Ook in de publieke sector hebben de nieuwe mores hun intrede gedaan in de vorm van New Public Management. Prestatiesturing en verantwoordelijkheidstelling zijn de hoekstenen geworden, met als recentste ‘hoogtepunt’ het contractvoorstel tussen het Europese parlement en de Nederlandse Eurocommissaris: Kroescontrol als voorafgaande voorwaarde.

STRAK EN KARIG
De door recessie en aandeelhoudersmisleiding gedreven ommezwaai naar strak en karig is voor de gemiddelde CFO en controller een terugkeer naar de bekende wereld van operational excellence. Juist het terrein waarin we goed zijn: het beheersen van bekende processen, producten en markten. De investeringen die nodig zijn om aan de eisen van corporate governance en verslaggeving te voldoen vragen daarnaast nog dagelijks hun tol in kosten en aandacht van de CFO. Toch weten we allemaal dat alleen beheersen niet voldoende is en dat overleven van sturen afhangt. Een vitale onderneming is een ‘balancing act’ tussen innovatie en control.

Anderzijds zit er ook een spanning tussen control en innovatie, tussen beheersen en sturen, tussen managen en leiden. Die spanning komt voor een deel voort uit het onderliggende mensbeeld. Controllers zijn doorgaans opgevoed vanuit de bedrijfseconomische discipline, waarin het zeer eenvoudige mensbeeld van de econoom wordt gehanteerd: de mens is geneigd om het eigen belang voorop te stellen. Het Engelse ‘control’ krijgt dan vooral de betekenis die er in Nederland aan gegeven wordt als we spreken over interne controle. Zoals in de definitie die een ervaren accountant me laatst gaf: “Iedereen is voortdurend bezig de baas te tillen.”
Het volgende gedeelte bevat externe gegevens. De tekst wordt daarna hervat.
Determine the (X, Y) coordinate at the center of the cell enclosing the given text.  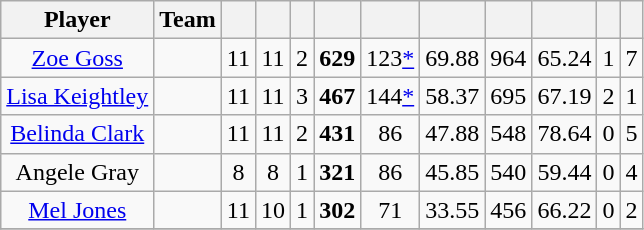
45.85 (452, 172)
Team (188, 20)
548 (508, 134)
321 (338, 172)
4 (632, 172)
47.88 (452, 134)
144* (390, 96)
7 (632, 58)
69.88 (452, 58)
3 (302, 96)
629 (338, 58)
964 (508, 58)
65.24 (564, 58)
78.64 (564, 134)
695 (508, 96)
33.55 (452, 210)
Lisa Keightley (78, 96)
Angele Gray (78, 172)
71 (390, 210)
467 (338, 96)
Zoe Goss (78, 58)
Mel Jones (78, 210)
67.19 (564, 96)
302 (338, 210)
5 (632, 134)
66.22 (564, 210)
540 (508, 172)
Belinda Clark (78, 134)
58.37 (452, 96)
59.44 (564, 172)
Player (78, 20)
123* (390, 58)
431 (338, 134)
10 (272, 210)
456 (508, 210)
In dit perspectief ligt het wat naïeve optimisme verscholen dat de controlproblemen goeddeels voorkomen kunnen worden als het lukt een gelijkschakeling te vinden tussen persoonlijke wensen en de doelen van de organisatie. Voorzover we die gelijkschakeling niet kunnen vinden op dimensies van geluk die mens en organisatie gemeen hebben, heeft de econoom een simpel antwoord: afkopen, alles heeft immers een prijs.

EEN SPAGAAT?
Zo eenvoudig ligt het niet. Enerzijds omdat dit type performance management alleen past bij de situatie van business-as-usual, en anderzijds omdat mensen niet allemaal hetzelfde zijn. De (jonge) creatievelingen van de dot.com-generatie passen niet in dit keurslijf, maar ze zijn wel nodig. Hebben we nu een impasse te pakken? Of zit er een spagaat tussen innovatie en control? Ik denk het niet. De controverse is gezocht. Innovatie in de betekenis van productontwikkeling of uitontwikkeling van meer fundamentele vernieuwing is op de eerste plaats gebaat bij ‘marketability’ en daarvoor moet samenwerking gestimuleerd worden. ‘Customer intimacy’ is immers het parool voor de toekomst.
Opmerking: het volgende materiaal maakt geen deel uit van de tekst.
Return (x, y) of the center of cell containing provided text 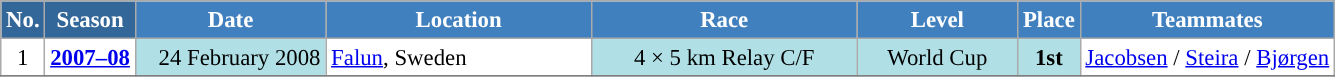
Season (90, 20)
24 February 2008 (230, 58)
No. (23, 20)
Teammates (1207, 20)
Level (938, 20)
1 (23, 58)
Race (724, 20)
Place (1049, 20)
1st (1049, 58)
Falun, Sweden (459, 58)
4 × 5 km Relay C/F (724, 58)
Date (230, 20)
Jacobsen / Steira / Bjørgen (1207, 58)
Location (459, 20)
World Cup (938, 58)
2007–08 (90, 58)
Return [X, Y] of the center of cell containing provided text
De geneigdheid tot samenwerking is weer afhankelijk van de mate waarin medewerkers elkaar vertrouwen, de perceptie hebben dat de ander doet wat hij of zij belooft. Hoewel mensen geneigd zijn betrouwbaarheid voor een belangrijk deel toe te schrijven aan dispositionele eigenschappen, zoals persoonlijkheidskenmerken, kan het op samenwerking inrichten van het control-systeem ertoe leiden dat de betrouwbaarheid toeneemt, dat vertrouwen groeit en dat de voor vernieuwing zo noodzakelijke voortdurende creativiteit van een veel groter deel van de medewerkers wordt gebruikt dan alleen van die paar briljante ontwerpers die we afgezonderd in het schuurtje hebben gezet.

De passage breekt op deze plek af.